LANSING - Michigan Democrats met yesterday to choose their first round of national convention delegates, even though the state has been stripped of its delegates by the Democratic National Committee.
Party members were selecting 83 delegates and 15 alternates at 15 district conventions around the state. Delegates were allocated according to the results of the Jan. 15 primary, which New York Sen. Hillary Clinton won.
An official list of delegates and alternates was to be released early in the week by the Michigan Democratic Party.
"It appears that there's been good turnout at all the conventions around the state," Michigan Democratic Party Chairman Mark Brewer said yesterday. "Nobody has called with anything out of the ordinary."
In Lansing, where the 8th District meeting took place at a United Auto Workers hall, the contest to elect the Clinton delegates took less than an hour. But 40 percent of Michigan voters in the Democratic primary backed Uncommitted after Sen. Barack Obama, former Sen. John Edwards, and two others removed their names from the ballot.
Competition around the state for those 36 delegate seats and two alternate uncommitted seats was much more intense, especially since about 450 people registered to run. All the 36 seats were expected to go to Obama backers.

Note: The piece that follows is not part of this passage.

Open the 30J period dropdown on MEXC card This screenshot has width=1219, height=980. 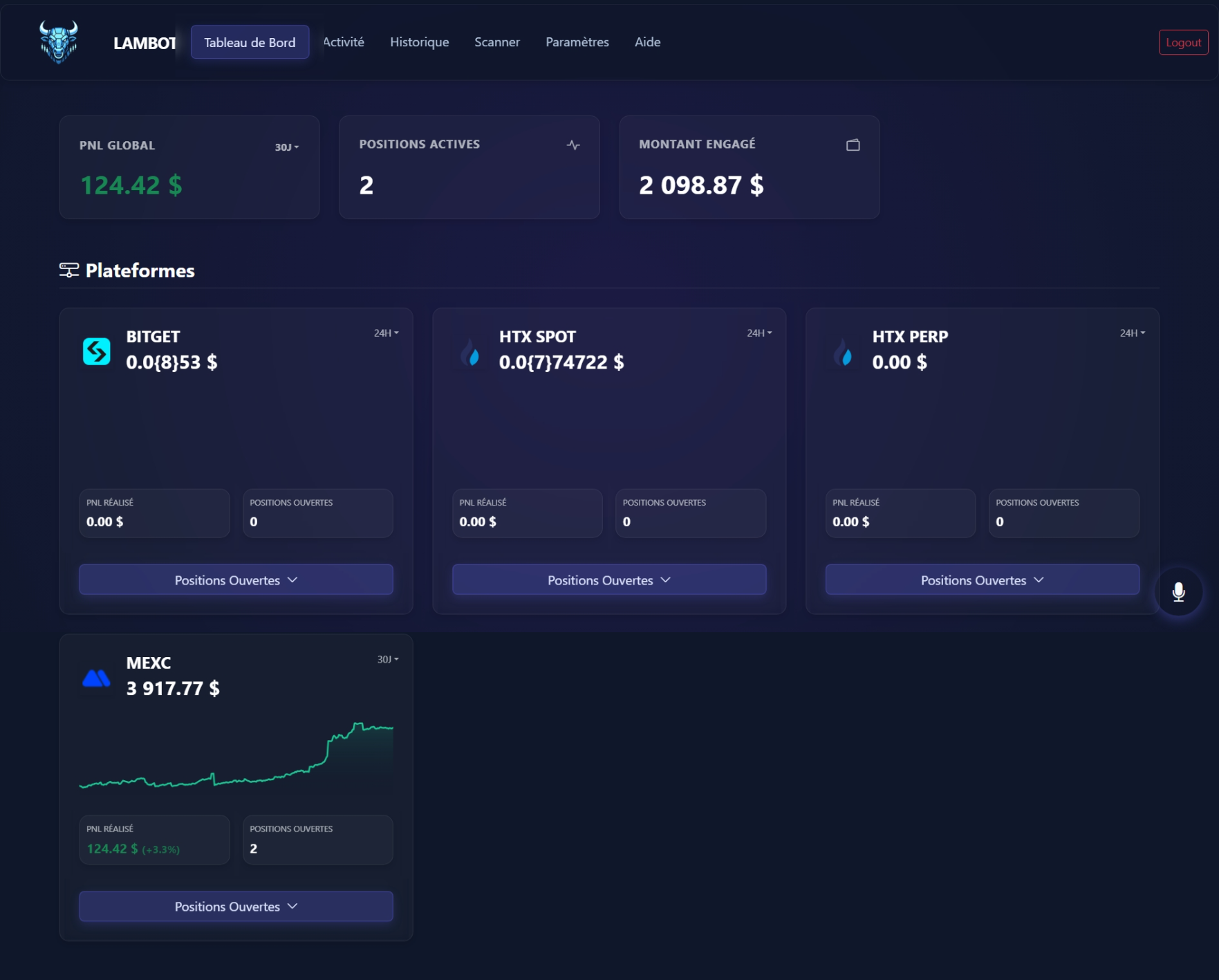[x=388, y=659]
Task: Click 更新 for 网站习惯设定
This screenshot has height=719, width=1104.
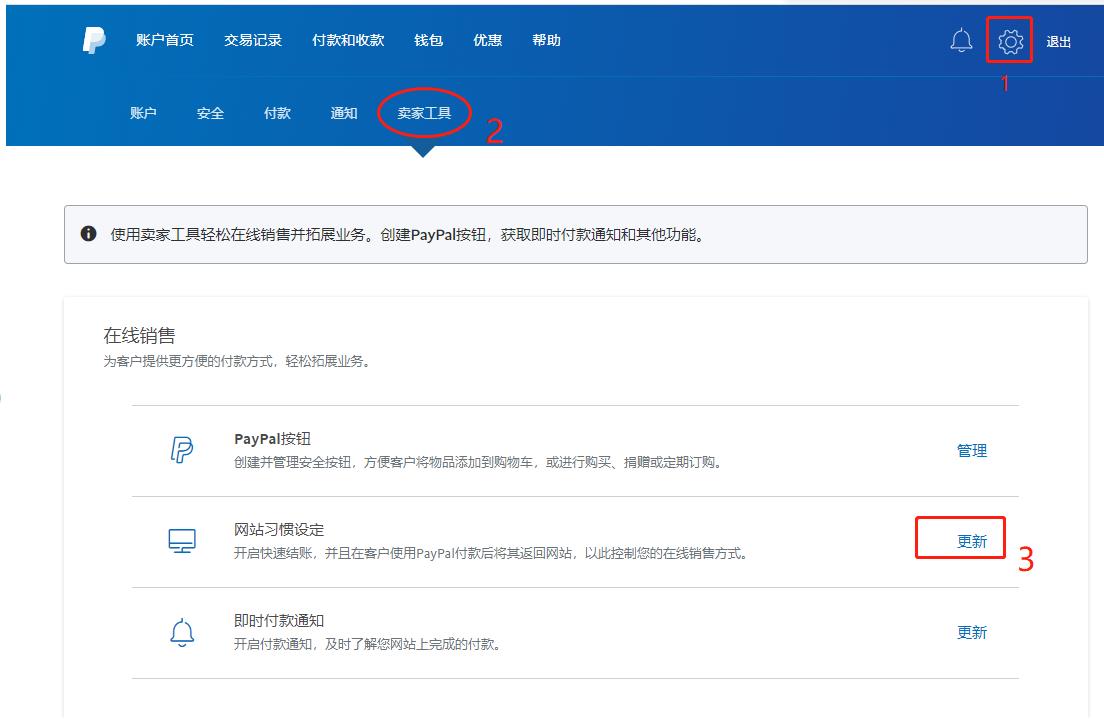Action: tap(971, 541)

Caucuses to fill the uncommitted slots ran longer than the Clinton caucuses, largely because the Clinton campaign already had whittled the list of 450 people who had applied to run for 47 delegate and 13 alternate spots to about 150.
Some potential Clinton delegates withdrew their names yesterday during the caucuses, leaving the spots largely to party leaders. Remaining Democratic delegates and alternates are expected to be chosen in May.
Michigan Democrats are selecting delegates even though they and Florida Democrats were stripped of their delegates by the DNC after the states broke party rules by holding presidential primaries in January.
Michigan plans to fill all of its 128 pledged delegate spots despite the DNC action. It also has 28 superdelegates. Most of the superdelegates are not pledged to a particular candidate; some have announced their favorites.
Both states are working with national and state party leaders and the Clinton and Obama campaigns to get their delegates seated at the Democratic National Convention in Denver Aug. 25-28. So far, no agreement has been reached.
Mr. Brewer remains optimistic that the delegates will be seated.
He said any agreements reached with the Clinton and Obama campaigns on how the delegates are to be divided should not affect the delegates chosen yesterday, because the 73-55 ratio between the two candidates can easily be adjusted when the rest of the delegates are selected at a Democratic State Central Committee meeting in May.